Entries for locating words and elements
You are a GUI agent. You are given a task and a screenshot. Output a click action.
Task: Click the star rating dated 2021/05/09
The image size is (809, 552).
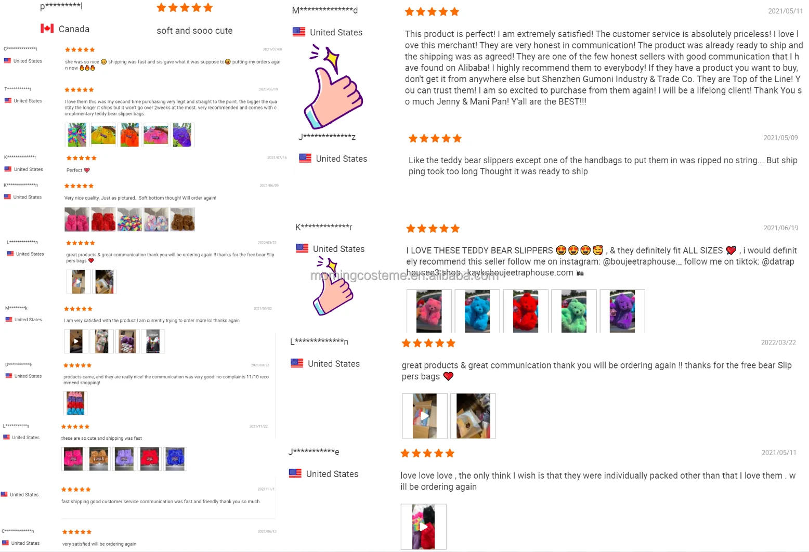[x=435, y=138]
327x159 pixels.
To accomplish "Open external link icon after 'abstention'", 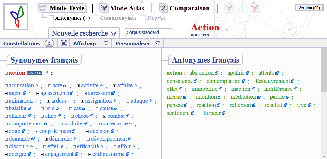I will pyautogui.click(x=217, y=73).
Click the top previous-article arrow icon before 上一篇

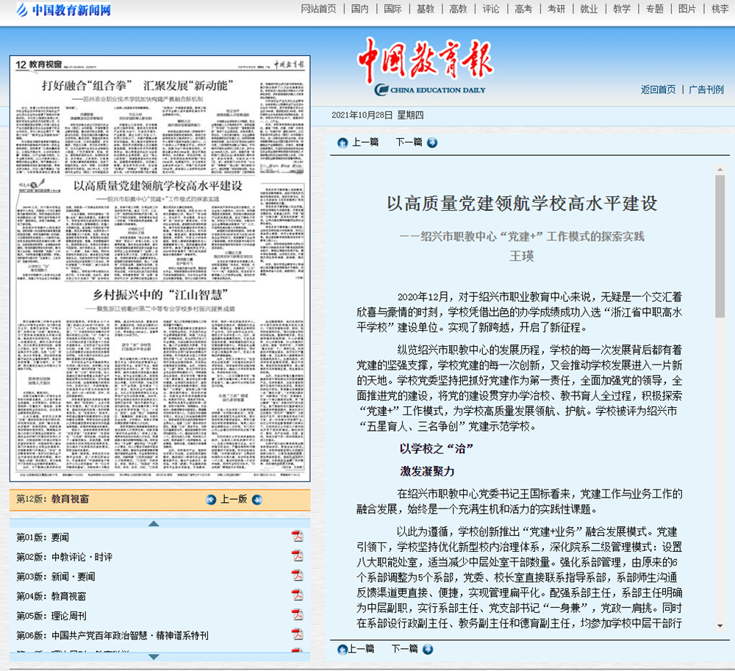pyautogui.click(x=343, y=143)
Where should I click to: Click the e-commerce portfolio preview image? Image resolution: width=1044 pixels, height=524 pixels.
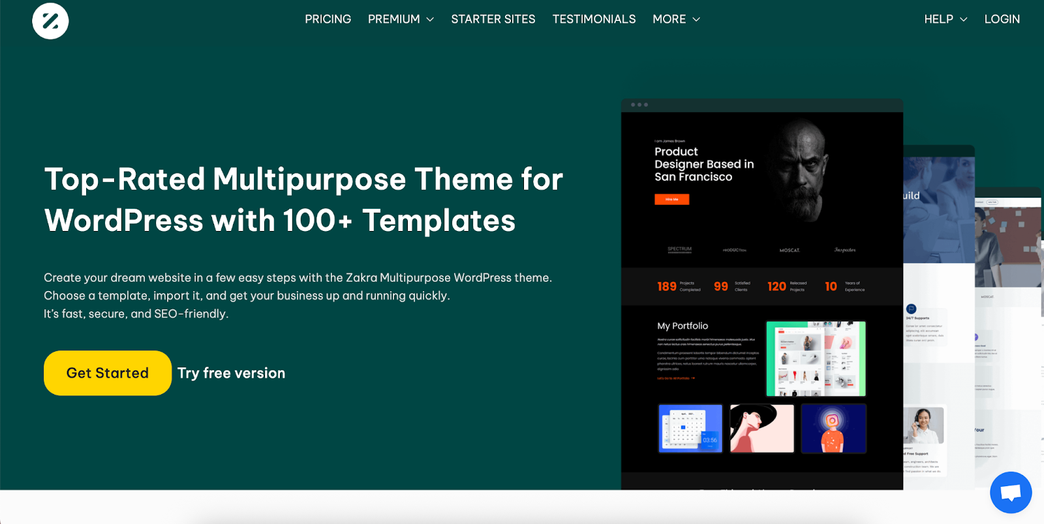[816, 358]
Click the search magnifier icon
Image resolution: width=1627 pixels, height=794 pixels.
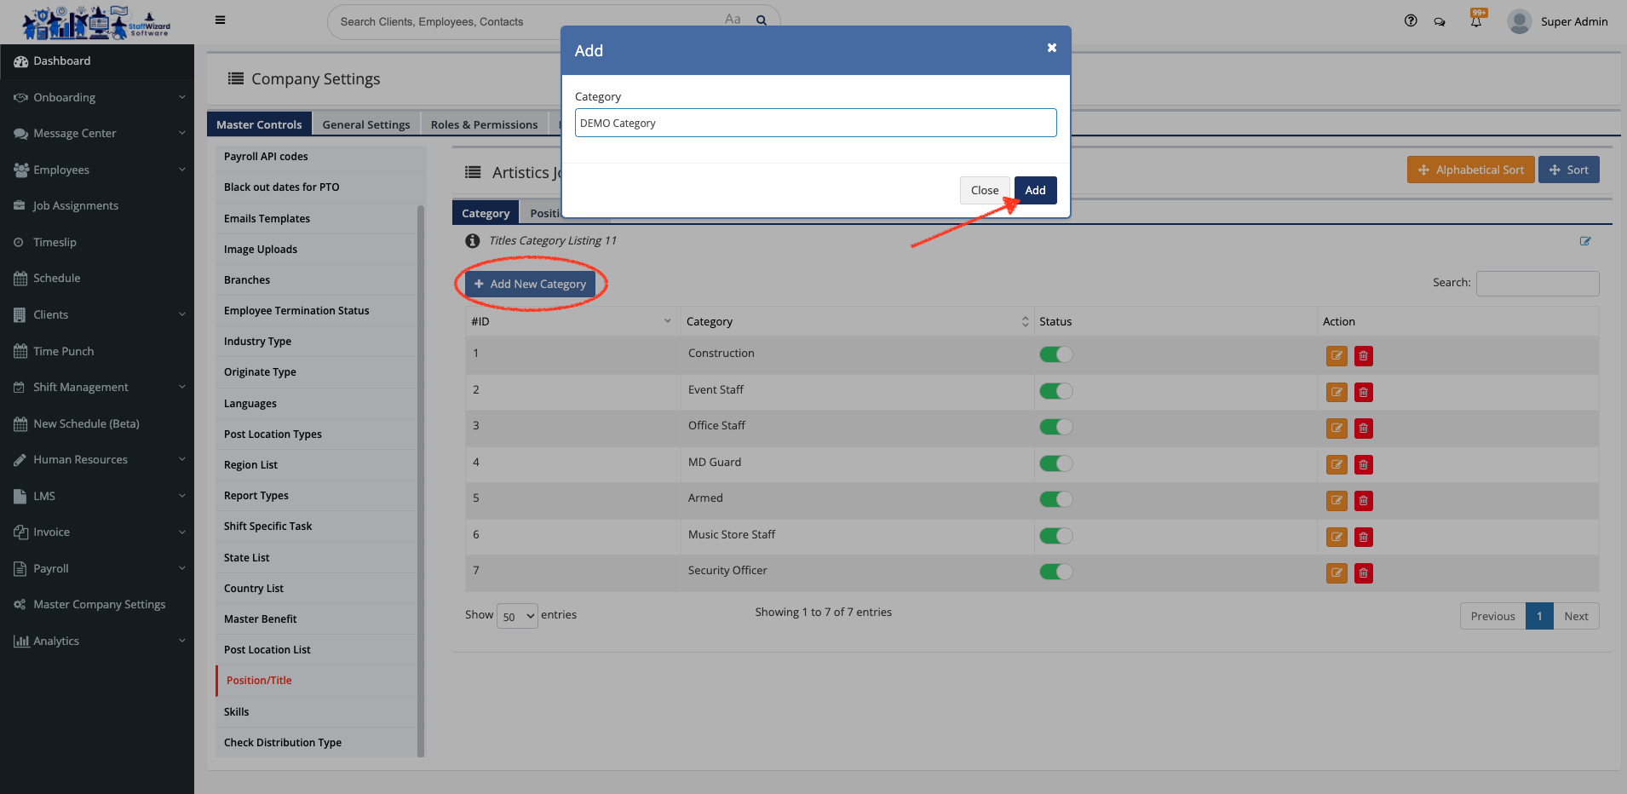pos(762,21)
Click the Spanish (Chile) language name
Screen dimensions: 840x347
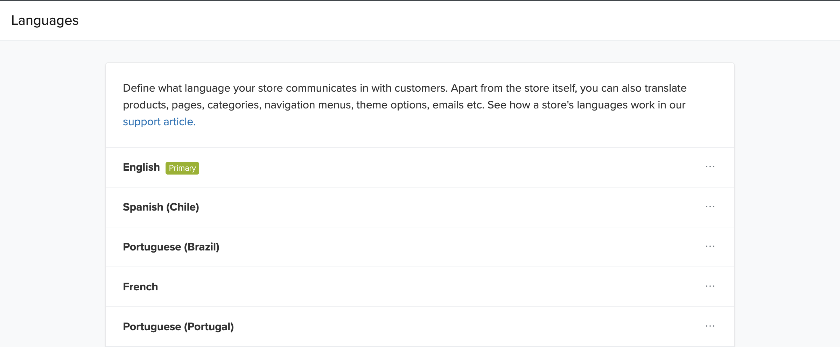pyautogui.click(x=161, y=207)
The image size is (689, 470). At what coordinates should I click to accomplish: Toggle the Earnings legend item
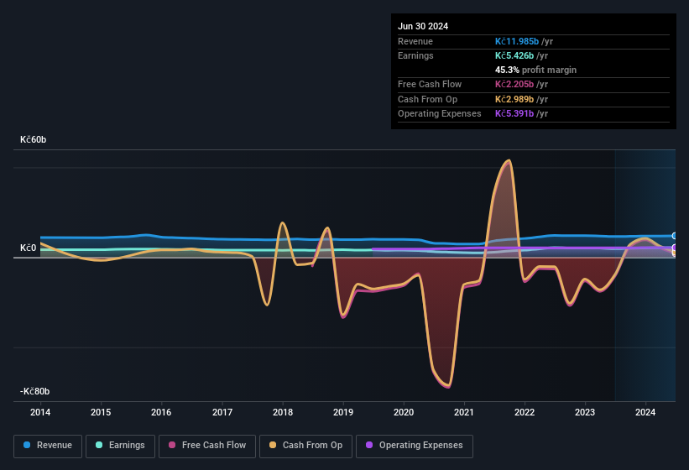[120, 445]
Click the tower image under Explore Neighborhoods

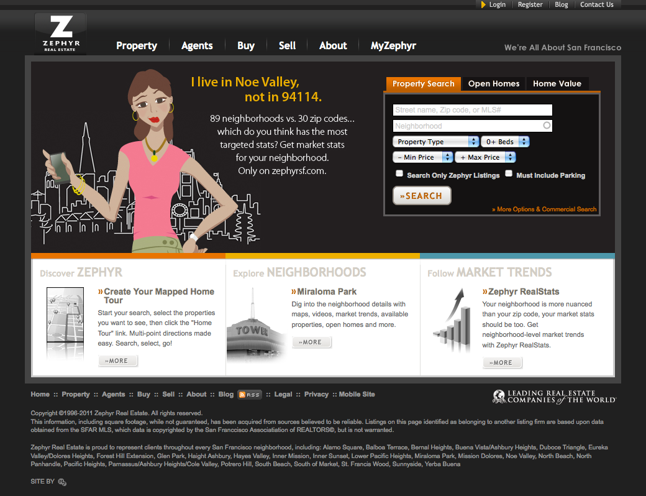tap(253, 329)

Work to be completed:
Repeat the material above exactly, starting at the line that contains "Click the top" and ending at the end of the material. Leave the pictures out of your answer.

Completed task:
Click the top previous-article arrow icon before 上一篇

pyautogui.click(x=343, y=143)
Where should I click to: Click the e-commerce portfolio preview image? Image resolution: width=1044 pixels, height=524 pixels.
[816, 358]
Click the search magnifier icon
Image resolution: width=1627 pixels, height=794 pixels.
pos(762,21)
Click the Spanish (Chile) language name
Screen dimensions: 840x347
pyautogui.click(x=161, y=207)
The image size is (689, 470). At what coordinates should I click to accomplish: Toggle the Earnings legend item
[120, 445]
Click the tower image under Explore Neighborhoods

tap(253, 329)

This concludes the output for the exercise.